OBJECTIVE
Retype every row below without any changes, leaving out the pictures.

LISTED RECORDS

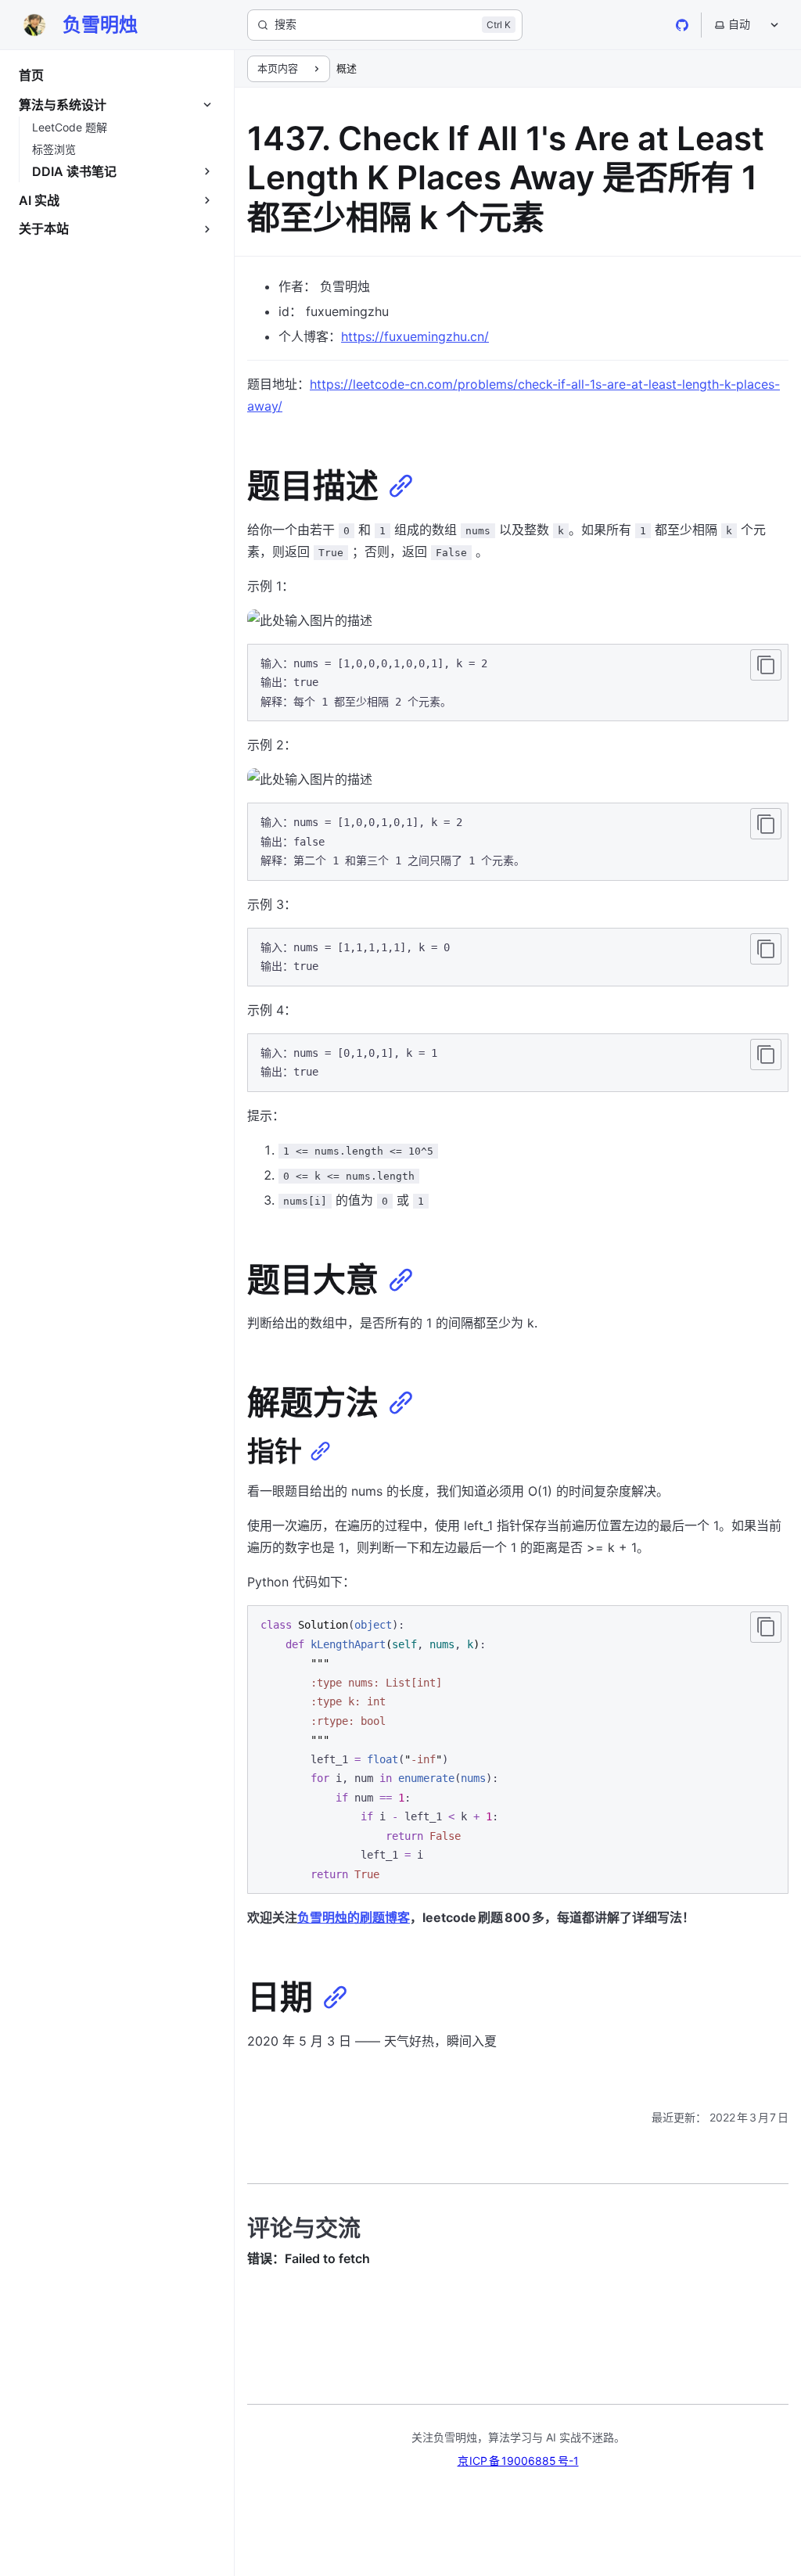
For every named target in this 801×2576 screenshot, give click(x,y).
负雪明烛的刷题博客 (353, 1917)
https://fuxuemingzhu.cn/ (415, 336)
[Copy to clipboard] (765, 665)
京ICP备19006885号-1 (518, 2460)
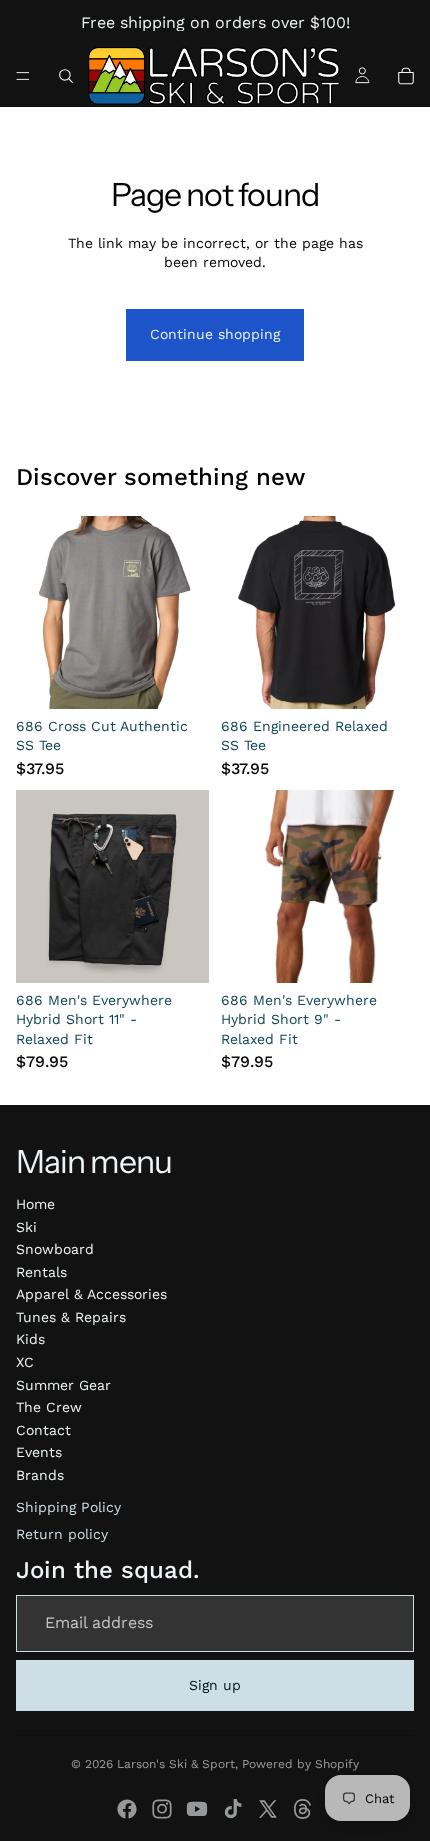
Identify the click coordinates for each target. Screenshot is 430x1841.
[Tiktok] (233, 1809)
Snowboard (55, 1249)
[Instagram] (162, 1809)
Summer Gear (63, 1385)
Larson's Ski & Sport (176, 1764)
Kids (30, 1339)
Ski (26, 1227)
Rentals (41, 1272)
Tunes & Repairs (71, 1317)
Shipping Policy (68, 1507)
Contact (43, 1430)
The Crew (49, 1407)
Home (35, 1204)
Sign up (215, 1685)
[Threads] (303, 1809)
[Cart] (406, 76)
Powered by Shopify (300, 1764)
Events (39, 1452)
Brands (40, 1475)
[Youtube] (197, 1809)
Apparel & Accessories (91, 1294)
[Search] (66, 76)
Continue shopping (215, 334)
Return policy (62, 1534)
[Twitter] (268, 1809)
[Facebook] (127, 1809)
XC (25, 1362)
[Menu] (23, 76)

EXPECTED OUTPUT
For every named target in this 801×2576 screenshot, give click(x,y).
负雪明烛的刷题博客 (353, 1917)
https://fuxuemingzhu.cn/ (415, 336)
[Copy to clipboard] (765, 665)
京ICP备19006885号-1 (518, 2460)
Identify the click coordinates for each target. Screenshot is 430x1841.
[Tiktok] (233, 1809)
Snowboard (55, 1249)
[Instagram] (162, 1809)
Summer Gear (63, 1385)
Larson's Ski & Sport (176, 1764)
Kids (30, 1339)
Ski (26, 1227)
Rentals (41, 1272)
Tunes & Repairs (71, 1317)
Shipping Policy (68, 1507)
Contact (43, 1430)
The Crew (49, 1407)
Home (35, 1204)
Sign up (215, 1685)
[Threads] (303, 1809)
[Cart] (406, 76)
Powered by Shopify (300, 1764)
Events (39, 1452)
Brands (40, 1475)
[Youtube] (197, 1809)
Apparel & Accessories (91, 1294)
[Search] (66, 76)
Continue shopping (215, 334)
Return policy (62, 1534)
[Twitter] (268, 1809)
[Facebook] (127, 1809)
XC (25, 1362)
[Menu] (23, 76)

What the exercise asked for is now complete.